#### [Exercise]
Retype, word for word, each line between the lines holding "Task: Select 挖矿管理 in the sidebar" and "Screen dimensions: 1288x940", inclusive, and leave the rest of the data alone.
Start of The data
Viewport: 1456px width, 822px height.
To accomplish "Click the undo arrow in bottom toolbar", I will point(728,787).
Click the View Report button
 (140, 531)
End of The data
Start of The data
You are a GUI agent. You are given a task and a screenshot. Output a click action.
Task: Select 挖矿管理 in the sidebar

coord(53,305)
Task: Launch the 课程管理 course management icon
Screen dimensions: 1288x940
End of The data
Start of The data
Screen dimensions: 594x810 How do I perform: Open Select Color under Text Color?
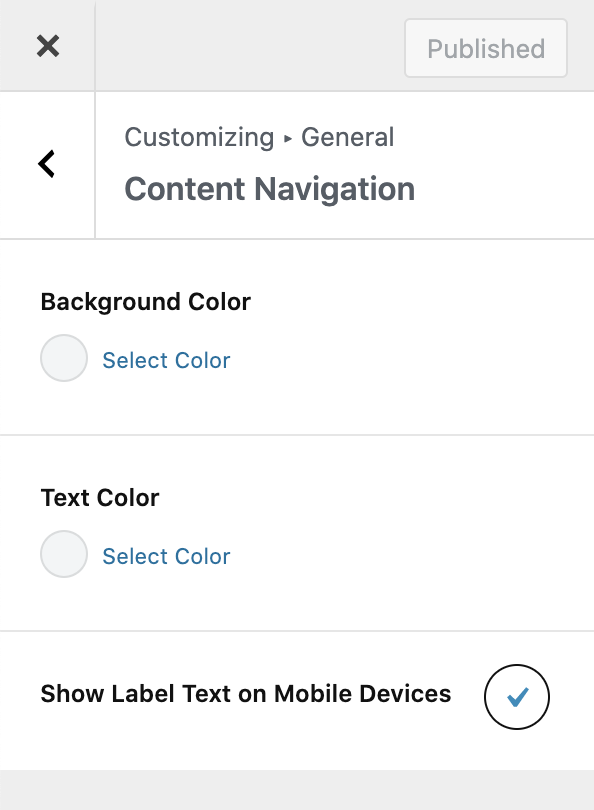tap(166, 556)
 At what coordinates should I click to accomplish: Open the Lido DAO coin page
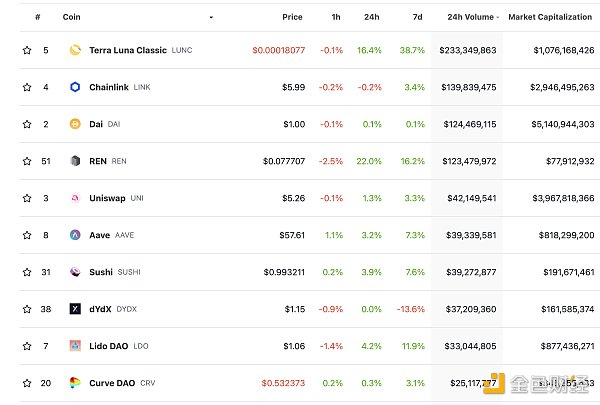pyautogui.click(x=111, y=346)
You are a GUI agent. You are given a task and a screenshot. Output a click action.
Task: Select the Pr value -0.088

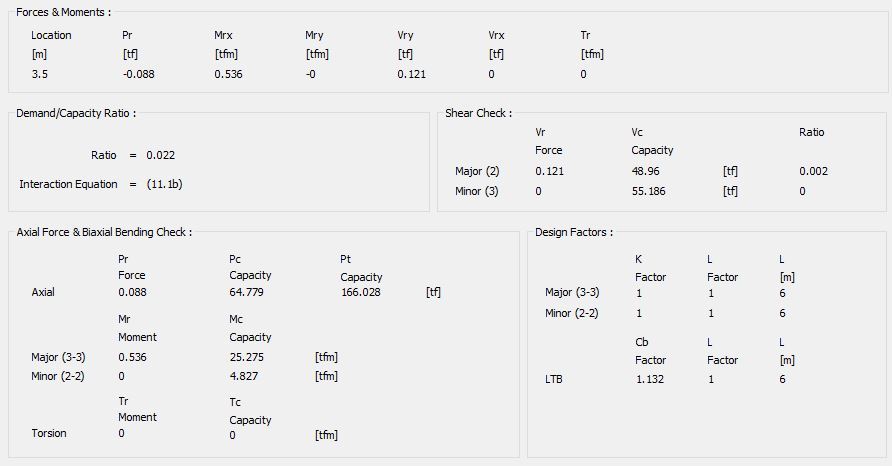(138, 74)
End of The data
#### [Answer]
Task: Select 挖矿管理 in the sidebar

coord(53,305)
Task: Launch the 课程管理 course management icon
Screen dimensions: 1288x940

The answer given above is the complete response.